Dopo lo stop allo smart working per legge, se un’azienda sceglie di utilizzarlo, deve stipulare un accordo individuale con ciascun dipendente. Lo smart working torna così a essere non più un “diritto” del lavoratore come durante la pandemia, ma una “modalità di esecuzione della prestazione”. 

Durante l’emergenza Covid, diverse aziende hanno disciplinato lo smart working tramite contratti collettivi aziendali. Nel caso in cui questi contratti siano a tempo indeterminato, le aziende possono apportare modifiche, come ad esempio sulla ripartizione delle giornate in presenza e da remoto, senza necessariamente notificarlo al Ministero del Lavoro. In merito agli accordi individuali a termine, alla scadenza possono essere rinnovati e comunicati al Ministero. 

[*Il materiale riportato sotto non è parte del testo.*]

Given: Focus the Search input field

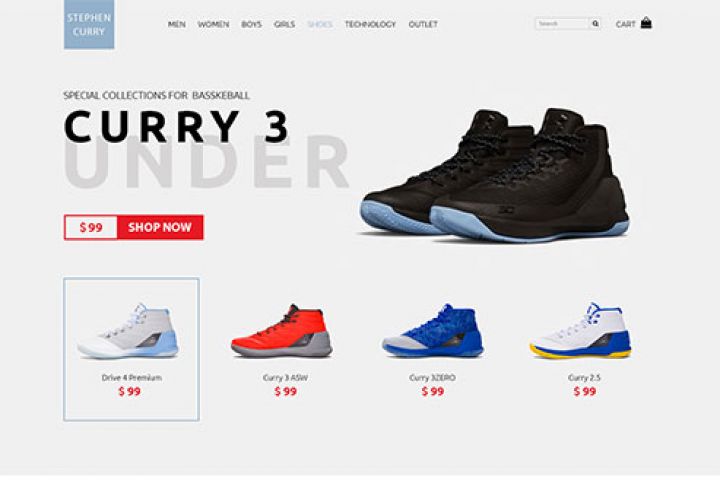Looking at the screenshot, I should pyautogui.click(x=562, y=23).
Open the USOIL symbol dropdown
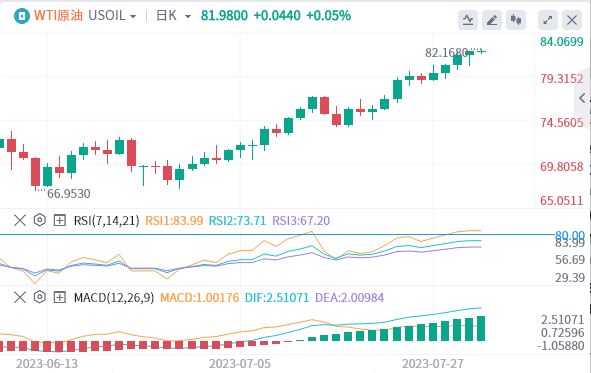Screen dimensions: 591x373 [112, 16]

La disciplina ordinaria dello smart working assegna priorità a certe categorie di lavoratori, come i genitori con figli fino a dodici anni o con figli disabili, i lavoratori con disabilità grave, o coloro che sono caregiver. Alle richieste provenienti da queste categorie di persone i datori di lavoro devono garantire priorità per non incorrere in sanzioni indirette, come l’impossibilità di richiedere la certificazione della parità di genere o l’accesso a bonus contributivi. 

Il Decreto Anziani, in vigore dal marzo 2024, riconosce priorità ai dipendenti anziani, dai 55 anni in su, per lo svolgimento della prestazione lavorativa in modalità agile, nel rispetto dei contratti collettivi di settore vigenti.